- _Assignment_
Work out how many lines in the listing below include the word "marker"; answer with the number alone.

- _Task inputs_
####

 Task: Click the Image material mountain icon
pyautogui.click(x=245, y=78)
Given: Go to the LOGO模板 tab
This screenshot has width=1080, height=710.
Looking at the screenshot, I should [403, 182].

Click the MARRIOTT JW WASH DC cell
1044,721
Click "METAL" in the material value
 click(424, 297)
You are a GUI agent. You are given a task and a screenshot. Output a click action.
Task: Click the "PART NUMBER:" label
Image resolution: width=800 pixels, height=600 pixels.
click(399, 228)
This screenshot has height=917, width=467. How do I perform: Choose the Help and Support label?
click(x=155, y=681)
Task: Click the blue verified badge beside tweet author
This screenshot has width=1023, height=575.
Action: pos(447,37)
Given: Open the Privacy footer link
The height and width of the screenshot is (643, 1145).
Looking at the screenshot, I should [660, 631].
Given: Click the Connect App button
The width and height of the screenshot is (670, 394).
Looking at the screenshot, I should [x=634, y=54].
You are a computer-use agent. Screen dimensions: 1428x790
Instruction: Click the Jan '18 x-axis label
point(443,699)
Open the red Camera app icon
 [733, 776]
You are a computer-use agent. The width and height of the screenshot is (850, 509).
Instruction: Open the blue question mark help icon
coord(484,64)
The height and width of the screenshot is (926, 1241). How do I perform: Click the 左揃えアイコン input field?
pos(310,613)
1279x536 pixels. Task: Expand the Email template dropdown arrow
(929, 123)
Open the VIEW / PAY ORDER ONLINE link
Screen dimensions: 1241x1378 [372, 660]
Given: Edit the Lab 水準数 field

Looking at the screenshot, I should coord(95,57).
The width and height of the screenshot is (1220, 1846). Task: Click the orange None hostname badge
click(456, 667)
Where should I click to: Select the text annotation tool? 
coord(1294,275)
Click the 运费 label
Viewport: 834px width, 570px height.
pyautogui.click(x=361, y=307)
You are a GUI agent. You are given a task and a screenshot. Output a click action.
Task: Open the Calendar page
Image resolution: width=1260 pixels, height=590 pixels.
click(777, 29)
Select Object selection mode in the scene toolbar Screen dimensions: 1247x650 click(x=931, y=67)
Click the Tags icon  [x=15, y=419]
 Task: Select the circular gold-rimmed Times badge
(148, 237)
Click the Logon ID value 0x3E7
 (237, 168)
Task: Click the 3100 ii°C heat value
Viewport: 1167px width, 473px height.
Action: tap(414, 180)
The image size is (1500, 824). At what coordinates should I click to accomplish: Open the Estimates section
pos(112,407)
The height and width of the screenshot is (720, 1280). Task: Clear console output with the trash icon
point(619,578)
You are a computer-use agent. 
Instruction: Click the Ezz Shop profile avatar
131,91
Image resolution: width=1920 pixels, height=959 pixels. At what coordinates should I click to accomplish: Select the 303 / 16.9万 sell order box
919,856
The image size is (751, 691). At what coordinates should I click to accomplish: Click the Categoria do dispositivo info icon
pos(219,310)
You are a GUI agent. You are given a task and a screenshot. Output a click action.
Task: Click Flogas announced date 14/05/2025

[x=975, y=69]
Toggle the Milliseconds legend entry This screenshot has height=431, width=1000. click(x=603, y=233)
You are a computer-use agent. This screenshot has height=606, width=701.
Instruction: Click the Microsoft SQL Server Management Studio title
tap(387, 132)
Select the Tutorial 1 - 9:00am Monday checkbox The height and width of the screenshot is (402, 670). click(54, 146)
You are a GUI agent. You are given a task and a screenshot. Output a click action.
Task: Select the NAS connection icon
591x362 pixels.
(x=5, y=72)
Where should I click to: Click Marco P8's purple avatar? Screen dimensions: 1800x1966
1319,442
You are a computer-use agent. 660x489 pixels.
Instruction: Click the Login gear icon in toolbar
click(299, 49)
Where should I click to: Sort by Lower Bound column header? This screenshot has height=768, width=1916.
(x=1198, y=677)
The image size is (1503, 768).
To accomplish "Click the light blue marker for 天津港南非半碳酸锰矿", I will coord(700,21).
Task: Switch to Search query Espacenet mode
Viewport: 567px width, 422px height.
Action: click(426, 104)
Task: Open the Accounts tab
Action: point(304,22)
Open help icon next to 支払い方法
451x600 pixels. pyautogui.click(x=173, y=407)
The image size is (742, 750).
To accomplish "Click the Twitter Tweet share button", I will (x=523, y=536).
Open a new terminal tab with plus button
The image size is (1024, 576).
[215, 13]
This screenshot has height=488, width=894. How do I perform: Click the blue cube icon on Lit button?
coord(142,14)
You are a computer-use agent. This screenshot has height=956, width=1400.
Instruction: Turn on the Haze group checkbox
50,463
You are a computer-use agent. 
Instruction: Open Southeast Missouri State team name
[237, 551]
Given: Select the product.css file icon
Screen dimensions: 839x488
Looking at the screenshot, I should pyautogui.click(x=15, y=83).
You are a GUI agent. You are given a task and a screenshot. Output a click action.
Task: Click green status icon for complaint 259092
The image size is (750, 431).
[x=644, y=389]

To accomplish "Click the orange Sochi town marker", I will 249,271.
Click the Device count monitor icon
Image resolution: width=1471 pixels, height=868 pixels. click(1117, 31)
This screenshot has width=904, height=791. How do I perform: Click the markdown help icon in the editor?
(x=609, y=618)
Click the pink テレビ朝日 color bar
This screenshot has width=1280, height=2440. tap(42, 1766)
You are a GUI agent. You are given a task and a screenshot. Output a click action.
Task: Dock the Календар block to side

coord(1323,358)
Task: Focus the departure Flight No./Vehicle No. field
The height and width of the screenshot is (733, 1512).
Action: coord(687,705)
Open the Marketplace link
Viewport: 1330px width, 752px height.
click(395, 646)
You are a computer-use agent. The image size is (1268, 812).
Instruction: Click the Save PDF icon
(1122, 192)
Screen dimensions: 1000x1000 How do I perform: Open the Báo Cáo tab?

####

- _Response_
2